After having shattered the German defensive plan with their startling victory at Amiens, the Entente and Canadian forces quickly moved north to the Arras region of France to commence a final push that would lead to the end of the war.
In front of the Canadians lay a series of formidable defensive positions, including trenches that stretched for tens of kilometres, machine gun emplacements, masses of barbed wire, and concrete fortifications. Worse still, the Germans knew the Canadians were coming.
To counter the lack of surprise, the Canadians opened the battle with a rare night attack on August 26, 1918. They battered their way through the German front lines, kicking off extensive fighting by all four Canadian divisions. Within a week, they had reached the Drocourt-Quéant Line, one of the most daunting German defensive positions on the front. Because the Canadians had advanced so rapidly, there was little time for planning—or for the extensive artillery barrage that preceded most attacks.
On September 2, infantry of the 1st and 4th Canadian divisions pushed forward again, and, despite heavy casualties, captured the entire German position. Outmanoeuvred, the Germans retreated behind Canal du Nord, setting the stage for perhaps the Canadian Corps’ boldest attack of the war. The deep but dry canal separating the Canadian and German lines was more than forty metres wide. The Canadian plan called for the divisions to cross a stretch of the canal only about 2.5 kilometres long—barely enough room for a single division to ford, let alone four at once. Once across, the Canadians intended to fan out and capture the whole position.
The plan was risky, as the Canadians would be exposed to potentially decimating artillery fire over a bottlenecked area. Furthermore, the Germans maintained an extensive defensive position in Bourlon Wood, a small forested area on the other side of the canal. After nearly a month of planning, the Canadians attacked at dawn on September 27. Nearly every lesson gained through four years of hard fighting was applied in a violent strike across the canal and through the heart of the position. Every square inch of ground cost the Canadians dead and wounded, but they captured their goal and once again broke a key German line of defence.

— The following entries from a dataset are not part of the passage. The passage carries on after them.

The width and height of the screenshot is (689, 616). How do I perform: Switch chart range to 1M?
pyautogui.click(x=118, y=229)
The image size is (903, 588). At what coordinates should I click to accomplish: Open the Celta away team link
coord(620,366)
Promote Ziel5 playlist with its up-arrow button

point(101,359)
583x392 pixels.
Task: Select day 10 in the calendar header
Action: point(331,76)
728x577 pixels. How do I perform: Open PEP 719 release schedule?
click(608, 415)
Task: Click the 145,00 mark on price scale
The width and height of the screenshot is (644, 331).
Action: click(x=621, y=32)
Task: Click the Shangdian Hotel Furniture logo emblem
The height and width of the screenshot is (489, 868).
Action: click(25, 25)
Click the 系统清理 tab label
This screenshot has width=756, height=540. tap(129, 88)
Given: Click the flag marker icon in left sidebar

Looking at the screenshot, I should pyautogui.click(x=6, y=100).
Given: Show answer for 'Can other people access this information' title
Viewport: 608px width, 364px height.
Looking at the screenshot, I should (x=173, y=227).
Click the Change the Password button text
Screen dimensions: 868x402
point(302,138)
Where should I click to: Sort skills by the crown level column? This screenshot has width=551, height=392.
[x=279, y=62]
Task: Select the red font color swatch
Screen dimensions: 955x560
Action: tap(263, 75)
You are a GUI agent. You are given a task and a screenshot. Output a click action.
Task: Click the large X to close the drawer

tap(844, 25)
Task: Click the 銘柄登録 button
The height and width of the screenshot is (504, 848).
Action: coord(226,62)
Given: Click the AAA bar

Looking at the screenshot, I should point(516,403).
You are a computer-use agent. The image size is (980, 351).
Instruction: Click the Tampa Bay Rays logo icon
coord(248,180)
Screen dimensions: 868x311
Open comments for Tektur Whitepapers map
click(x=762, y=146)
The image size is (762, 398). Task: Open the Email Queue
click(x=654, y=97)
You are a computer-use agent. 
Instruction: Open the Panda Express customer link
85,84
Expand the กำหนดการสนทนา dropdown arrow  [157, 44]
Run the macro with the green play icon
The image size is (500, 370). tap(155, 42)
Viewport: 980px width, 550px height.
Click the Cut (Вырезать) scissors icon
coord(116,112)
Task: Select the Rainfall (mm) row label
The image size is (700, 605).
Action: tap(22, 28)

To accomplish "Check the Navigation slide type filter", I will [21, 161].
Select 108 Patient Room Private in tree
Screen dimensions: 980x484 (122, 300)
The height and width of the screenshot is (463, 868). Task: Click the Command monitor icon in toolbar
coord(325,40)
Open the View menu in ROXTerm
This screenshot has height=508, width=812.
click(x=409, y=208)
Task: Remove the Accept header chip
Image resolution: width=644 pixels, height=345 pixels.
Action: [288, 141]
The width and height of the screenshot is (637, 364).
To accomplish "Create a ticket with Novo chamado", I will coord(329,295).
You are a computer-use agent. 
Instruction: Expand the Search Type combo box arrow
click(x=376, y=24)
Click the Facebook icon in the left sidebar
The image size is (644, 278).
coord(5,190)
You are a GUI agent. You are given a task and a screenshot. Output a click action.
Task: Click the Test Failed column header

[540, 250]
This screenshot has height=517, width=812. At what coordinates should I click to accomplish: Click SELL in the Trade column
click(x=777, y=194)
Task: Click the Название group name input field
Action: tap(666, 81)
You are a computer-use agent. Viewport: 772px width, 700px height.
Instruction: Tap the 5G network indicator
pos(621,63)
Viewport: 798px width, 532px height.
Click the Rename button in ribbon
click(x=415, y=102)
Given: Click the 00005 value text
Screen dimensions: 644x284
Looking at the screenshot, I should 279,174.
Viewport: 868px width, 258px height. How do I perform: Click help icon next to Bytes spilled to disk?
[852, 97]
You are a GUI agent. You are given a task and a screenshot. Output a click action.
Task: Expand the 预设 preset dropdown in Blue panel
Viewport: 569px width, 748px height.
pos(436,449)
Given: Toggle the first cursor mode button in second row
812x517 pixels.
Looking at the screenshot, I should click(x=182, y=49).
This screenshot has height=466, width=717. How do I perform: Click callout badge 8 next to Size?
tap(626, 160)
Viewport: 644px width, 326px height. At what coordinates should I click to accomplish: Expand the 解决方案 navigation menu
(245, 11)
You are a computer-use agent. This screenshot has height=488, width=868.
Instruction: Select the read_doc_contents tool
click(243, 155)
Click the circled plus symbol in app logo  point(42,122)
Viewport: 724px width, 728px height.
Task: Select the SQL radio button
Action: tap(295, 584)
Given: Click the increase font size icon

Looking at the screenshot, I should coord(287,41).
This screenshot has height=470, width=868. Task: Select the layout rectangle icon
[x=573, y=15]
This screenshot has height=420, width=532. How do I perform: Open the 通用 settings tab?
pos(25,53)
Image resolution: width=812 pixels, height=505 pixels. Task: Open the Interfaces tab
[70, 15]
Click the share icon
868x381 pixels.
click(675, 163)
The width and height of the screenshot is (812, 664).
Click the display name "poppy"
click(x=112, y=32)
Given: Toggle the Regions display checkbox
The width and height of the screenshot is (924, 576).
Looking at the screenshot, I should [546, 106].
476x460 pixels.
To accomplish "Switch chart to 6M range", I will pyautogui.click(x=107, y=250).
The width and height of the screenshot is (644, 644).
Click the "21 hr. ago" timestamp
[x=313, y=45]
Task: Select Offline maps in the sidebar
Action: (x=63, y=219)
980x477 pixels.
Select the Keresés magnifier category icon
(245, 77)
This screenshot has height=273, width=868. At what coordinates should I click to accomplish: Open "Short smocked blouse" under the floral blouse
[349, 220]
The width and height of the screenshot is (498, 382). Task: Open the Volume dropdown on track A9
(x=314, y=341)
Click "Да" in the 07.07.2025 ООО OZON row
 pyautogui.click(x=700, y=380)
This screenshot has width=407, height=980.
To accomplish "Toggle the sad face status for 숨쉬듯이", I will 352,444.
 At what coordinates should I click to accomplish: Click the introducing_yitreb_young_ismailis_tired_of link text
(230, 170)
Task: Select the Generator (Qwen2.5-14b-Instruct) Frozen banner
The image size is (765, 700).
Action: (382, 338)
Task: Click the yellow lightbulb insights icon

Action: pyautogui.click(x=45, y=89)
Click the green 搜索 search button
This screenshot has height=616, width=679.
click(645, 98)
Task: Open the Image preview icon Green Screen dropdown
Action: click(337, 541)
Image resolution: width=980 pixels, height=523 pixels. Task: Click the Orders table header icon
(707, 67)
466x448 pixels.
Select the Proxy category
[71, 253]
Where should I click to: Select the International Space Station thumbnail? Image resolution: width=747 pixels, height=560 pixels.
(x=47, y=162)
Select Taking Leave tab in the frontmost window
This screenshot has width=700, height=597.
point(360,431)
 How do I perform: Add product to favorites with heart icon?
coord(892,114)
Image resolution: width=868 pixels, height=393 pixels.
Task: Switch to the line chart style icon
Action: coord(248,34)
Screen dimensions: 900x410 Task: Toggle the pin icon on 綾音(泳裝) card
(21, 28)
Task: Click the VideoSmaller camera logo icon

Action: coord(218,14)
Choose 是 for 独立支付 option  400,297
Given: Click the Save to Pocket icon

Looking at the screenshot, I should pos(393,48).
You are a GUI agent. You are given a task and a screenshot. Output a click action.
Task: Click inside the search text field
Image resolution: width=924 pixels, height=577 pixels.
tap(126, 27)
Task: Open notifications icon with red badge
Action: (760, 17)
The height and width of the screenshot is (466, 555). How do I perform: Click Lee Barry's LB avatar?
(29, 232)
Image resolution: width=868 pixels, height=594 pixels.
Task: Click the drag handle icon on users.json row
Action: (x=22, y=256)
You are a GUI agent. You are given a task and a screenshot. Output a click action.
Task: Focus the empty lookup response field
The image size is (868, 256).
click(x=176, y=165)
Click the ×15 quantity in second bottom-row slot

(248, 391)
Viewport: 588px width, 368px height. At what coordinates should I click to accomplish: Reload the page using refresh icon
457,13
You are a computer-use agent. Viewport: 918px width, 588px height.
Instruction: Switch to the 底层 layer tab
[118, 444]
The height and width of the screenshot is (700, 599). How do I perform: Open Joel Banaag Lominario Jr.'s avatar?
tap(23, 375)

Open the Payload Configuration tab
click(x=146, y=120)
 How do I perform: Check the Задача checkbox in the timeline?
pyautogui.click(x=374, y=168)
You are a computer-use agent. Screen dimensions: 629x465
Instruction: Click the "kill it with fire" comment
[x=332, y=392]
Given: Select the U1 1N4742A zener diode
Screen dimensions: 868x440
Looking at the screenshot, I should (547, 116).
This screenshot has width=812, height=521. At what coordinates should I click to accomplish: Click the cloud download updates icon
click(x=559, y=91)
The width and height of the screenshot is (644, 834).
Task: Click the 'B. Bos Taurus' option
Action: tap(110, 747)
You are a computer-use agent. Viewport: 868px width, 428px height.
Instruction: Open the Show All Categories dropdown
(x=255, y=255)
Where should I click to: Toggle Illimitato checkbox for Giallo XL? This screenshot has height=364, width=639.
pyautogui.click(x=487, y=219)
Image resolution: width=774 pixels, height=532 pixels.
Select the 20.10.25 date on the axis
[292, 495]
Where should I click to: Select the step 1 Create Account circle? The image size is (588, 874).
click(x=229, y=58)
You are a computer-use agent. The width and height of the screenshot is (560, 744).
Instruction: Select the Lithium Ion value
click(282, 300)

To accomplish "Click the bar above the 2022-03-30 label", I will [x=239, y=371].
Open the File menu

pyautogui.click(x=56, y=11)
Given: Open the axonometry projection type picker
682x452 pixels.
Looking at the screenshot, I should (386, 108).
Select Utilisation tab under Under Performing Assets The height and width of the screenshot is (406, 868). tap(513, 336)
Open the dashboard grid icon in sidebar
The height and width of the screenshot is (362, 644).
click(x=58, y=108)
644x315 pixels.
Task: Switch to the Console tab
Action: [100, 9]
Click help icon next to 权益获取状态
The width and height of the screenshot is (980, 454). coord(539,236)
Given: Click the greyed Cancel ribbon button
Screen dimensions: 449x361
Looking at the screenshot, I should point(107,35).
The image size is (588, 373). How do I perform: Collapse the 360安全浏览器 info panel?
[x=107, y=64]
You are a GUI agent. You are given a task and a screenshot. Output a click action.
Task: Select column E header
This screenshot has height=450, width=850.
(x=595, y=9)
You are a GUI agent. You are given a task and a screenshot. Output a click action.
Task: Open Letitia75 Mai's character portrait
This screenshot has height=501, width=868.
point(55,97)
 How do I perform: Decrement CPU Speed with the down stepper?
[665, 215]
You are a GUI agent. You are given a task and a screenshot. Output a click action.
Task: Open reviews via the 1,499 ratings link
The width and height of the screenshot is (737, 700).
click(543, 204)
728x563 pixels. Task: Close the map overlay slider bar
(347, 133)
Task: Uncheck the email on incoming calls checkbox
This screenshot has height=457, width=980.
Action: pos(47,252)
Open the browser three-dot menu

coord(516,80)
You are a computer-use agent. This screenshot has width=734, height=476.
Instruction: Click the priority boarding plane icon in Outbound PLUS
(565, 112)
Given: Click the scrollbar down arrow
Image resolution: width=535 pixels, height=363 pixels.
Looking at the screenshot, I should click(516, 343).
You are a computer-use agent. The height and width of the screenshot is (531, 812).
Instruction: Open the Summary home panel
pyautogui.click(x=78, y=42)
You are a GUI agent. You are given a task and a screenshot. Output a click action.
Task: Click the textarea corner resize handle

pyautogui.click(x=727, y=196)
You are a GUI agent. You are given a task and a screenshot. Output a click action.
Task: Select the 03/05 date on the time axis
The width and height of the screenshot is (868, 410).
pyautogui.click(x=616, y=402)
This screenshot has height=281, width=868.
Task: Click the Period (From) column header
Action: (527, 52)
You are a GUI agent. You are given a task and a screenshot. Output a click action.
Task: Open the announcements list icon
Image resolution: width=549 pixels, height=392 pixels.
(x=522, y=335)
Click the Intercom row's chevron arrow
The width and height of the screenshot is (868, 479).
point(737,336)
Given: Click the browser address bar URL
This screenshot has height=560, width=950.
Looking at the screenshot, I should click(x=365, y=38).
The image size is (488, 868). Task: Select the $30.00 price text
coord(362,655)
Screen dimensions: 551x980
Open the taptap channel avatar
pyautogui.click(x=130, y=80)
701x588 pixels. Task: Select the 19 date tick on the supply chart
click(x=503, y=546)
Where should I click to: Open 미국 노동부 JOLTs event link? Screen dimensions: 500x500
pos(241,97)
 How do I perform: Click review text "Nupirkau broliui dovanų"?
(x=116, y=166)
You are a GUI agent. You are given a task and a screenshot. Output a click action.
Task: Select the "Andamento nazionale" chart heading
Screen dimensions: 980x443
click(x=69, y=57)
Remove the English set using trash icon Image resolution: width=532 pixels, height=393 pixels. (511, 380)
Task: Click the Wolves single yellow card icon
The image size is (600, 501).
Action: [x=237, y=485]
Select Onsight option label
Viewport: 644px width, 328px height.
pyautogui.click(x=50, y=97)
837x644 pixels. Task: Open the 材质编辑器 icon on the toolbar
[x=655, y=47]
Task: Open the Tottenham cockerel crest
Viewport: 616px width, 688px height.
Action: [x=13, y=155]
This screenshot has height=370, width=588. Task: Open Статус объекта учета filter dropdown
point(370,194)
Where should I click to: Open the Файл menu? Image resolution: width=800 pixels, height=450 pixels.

Over the final month of the war, the Canadians would liberate the French cities of Cambrai and Valenciennes and, pushing a further seventy-five kilometres, reach the Belgian city of Mons. All told, the last hundred days of the war, including the Battle of Amiens, cost the Canadians more than 45,000 dead and wounded, a staggering total. The soldiers’ sacrifice was critical to ending the war against Germany.